Felix: Ich bleibe dabei: Wer nicht will, daß wir uns genau damit beschäftigen, der hat entweder keine Ahnung von der Wirklichkeit oder der ist böswillig. Und wenn wir dem wirklichen Jesus nachfolgen wollen, also dem, wie er nach unseren heutigen Forschungen tatsächlich war und nicht dem, zu dem er im Laufe einer zweitausendjährigen Tradition gemacht wurde, dann müssen wir doch hier anfangen. Und ist das nicht eine zwar traurige, aber dennoch ideale Basis, weil es hier nicht die üblichen Ausreden gibt, daß man für eine Änderung erst einmal die ganze Gesellschaft umkrempeln müßte, Macht und Geld haben müßte und so weiter?

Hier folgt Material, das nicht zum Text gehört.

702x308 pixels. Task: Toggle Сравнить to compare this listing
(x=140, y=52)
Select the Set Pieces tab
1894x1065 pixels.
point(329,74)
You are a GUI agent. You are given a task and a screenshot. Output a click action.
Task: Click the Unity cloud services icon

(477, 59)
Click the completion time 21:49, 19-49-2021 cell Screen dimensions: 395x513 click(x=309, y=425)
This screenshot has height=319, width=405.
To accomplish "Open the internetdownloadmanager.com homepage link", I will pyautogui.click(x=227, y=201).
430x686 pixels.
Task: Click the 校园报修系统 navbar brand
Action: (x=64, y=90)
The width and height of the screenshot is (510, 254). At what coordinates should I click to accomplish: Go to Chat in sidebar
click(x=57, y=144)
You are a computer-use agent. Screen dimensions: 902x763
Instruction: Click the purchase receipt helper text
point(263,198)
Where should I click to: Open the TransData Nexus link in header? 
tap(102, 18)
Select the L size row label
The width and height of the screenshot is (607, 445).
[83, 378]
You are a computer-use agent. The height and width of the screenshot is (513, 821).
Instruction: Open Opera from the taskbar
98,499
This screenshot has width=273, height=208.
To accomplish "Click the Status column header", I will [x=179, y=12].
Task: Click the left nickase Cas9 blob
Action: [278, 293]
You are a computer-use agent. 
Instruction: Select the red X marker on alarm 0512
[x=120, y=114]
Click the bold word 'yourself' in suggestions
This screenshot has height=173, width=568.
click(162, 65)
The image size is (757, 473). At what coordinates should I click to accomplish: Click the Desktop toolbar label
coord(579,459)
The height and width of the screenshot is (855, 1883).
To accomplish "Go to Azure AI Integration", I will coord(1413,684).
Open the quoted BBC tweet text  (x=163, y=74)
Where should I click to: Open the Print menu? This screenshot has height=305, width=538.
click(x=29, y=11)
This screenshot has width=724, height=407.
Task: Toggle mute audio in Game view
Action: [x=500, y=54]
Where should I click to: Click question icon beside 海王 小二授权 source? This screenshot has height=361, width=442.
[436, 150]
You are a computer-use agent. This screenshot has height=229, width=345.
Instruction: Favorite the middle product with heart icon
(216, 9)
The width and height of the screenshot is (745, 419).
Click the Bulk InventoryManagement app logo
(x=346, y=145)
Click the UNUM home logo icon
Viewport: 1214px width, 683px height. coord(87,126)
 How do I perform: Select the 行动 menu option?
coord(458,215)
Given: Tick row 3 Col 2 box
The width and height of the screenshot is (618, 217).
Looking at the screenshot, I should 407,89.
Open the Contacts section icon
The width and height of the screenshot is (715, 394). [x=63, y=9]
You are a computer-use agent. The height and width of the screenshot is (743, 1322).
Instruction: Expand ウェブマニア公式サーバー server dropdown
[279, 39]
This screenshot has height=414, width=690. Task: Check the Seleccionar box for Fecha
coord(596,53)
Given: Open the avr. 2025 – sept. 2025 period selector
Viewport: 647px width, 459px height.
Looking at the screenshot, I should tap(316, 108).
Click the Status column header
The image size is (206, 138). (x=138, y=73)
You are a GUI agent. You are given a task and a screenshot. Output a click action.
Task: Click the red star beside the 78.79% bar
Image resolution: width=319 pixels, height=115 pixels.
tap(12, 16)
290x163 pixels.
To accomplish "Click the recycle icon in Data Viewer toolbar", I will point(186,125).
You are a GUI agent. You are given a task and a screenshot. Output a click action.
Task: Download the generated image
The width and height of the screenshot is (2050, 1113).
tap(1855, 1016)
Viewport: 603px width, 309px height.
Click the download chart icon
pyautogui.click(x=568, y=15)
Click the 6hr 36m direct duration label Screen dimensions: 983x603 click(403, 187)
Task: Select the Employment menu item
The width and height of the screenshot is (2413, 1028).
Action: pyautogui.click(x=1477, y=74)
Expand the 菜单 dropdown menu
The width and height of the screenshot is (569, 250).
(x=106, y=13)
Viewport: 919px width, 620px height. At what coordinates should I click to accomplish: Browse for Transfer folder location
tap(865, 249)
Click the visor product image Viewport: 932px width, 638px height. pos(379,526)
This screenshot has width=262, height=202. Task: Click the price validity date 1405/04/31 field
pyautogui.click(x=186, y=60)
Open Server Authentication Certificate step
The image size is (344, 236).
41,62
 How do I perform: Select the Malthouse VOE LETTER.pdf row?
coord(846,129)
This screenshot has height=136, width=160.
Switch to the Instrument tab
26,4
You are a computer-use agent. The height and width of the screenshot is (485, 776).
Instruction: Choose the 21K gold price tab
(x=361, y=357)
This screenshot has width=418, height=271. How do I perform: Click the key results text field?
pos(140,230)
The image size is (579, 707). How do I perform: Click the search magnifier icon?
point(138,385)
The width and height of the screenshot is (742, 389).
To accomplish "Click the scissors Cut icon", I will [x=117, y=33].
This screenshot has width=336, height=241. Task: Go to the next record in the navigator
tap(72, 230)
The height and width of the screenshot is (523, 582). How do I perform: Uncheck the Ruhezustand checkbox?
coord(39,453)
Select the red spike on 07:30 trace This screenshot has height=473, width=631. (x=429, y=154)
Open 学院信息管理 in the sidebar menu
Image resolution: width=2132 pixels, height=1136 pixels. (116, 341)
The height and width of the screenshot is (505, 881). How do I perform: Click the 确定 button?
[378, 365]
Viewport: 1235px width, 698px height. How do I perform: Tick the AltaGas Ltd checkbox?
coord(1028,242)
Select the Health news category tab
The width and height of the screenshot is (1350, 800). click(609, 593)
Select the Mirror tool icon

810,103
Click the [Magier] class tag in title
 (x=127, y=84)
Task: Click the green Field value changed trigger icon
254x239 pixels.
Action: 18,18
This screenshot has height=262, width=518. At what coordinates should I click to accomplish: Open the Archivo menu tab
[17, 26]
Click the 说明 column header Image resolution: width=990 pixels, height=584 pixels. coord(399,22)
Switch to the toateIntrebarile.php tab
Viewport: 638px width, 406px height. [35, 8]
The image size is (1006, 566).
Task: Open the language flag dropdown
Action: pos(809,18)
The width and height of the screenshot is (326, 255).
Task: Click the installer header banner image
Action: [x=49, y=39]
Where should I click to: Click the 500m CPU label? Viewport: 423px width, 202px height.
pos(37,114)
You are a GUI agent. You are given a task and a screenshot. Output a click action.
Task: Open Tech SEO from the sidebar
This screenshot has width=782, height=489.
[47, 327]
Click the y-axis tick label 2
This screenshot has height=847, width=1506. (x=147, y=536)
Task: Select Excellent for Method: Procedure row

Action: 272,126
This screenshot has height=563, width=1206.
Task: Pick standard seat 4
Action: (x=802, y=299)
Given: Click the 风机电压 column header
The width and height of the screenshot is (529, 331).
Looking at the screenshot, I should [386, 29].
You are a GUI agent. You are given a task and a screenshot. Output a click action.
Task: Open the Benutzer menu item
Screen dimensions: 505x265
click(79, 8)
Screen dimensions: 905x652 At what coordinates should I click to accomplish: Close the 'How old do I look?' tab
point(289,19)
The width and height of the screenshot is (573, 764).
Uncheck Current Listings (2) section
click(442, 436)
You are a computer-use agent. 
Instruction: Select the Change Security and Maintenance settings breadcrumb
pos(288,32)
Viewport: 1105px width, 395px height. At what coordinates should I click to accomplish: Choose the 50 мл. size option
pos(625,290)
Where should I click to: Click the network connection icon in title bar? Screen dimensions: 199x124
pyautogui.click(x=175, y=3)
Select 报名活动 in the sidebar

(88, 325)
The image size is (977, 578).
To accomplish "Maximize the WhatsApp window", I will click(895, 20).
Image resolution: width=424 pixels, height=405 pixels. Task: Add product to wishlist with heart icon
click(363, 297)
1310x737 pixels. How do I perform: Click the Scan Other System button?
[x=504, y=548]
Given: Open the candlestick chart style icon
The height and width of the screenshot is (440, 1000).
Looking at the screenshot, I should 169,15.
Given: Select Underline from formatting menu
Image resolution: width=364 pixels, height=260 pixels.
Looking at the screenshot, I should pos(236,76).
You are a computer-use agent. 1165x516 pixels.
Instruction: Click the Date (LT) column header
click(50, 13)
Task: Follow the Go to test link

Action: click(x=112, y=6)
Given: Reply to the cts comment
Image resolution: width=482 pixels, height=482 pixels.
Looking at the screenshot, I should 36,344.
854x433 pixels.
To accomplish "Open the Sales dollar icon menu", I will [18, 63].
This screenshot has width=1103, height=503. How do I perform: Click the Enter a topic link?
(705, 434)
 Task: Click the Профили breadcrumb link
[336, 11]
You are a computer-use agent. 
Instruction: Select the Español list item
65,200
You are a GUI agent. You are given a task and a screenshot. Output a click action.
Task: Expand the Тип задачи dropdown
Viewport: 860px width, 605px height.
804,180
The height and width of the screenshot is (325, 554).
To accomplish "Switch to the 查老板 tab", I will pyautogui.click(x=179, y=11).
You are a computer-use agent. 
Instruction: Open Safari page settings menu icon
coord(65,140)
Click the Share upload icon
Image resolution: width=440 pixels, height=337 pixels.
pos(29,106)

Beatrix: Aber du hast Ahnung und bist nicht böswillig!

Felix: Du bist jetzt nicht fair. Wenn wir jeden Anfang da madig machen, dann wird doch nie etwas.

Beatrix: Und was soll denn schon so werden?

Felix: Kannst du dir das nicht vorstellen, was wäre, wenn es diese ganzen menschlichen Katastrophen in den nächsten zwischenmenschlichen Beziehungen nicht mehr gäbe?

Beatrix: Aber viele empfinden das doch gar nicht so schlimm.

Felix: Das ist es ja – uns fehlt heute schon überhaupt jedes Verständnis und sogar jede Ahnung, wie es sein könnte, wenn das alles anders wäre. Hinter jeder “Erfahrung” auf diesem Gebiet steckt ja schließlich auch immer eine Enttäuschung und die muß zumindest aufgearbeitet werden. Stell dir einmal vor, was wäre, wenn die Energie, die dazu nötig ist, woanders eingesetzt werden könnte. Ich könnte mir durchaus vorstellen, daß das dann unsere Welt wirklich einmal umkrempeln würde – und weil niemand mehr Schuldige für irgend welche nicht gelungenen persönlichen Erfüllungen gibt, eigentlich nur noch zum Positiven...

Beatrix: Das wird nie passieren.

Felix: Woher nimmst du diesen Pessimismus? Ich bin da viel optimistischer. Ich glaube, daß unsere Welt tatsächlich verändert werden kann – wenn wir uns endlich einmal um das wirkliche Anliegen Jesu kümmern und es in die Wirklichkeit dieser Welt umsetzen.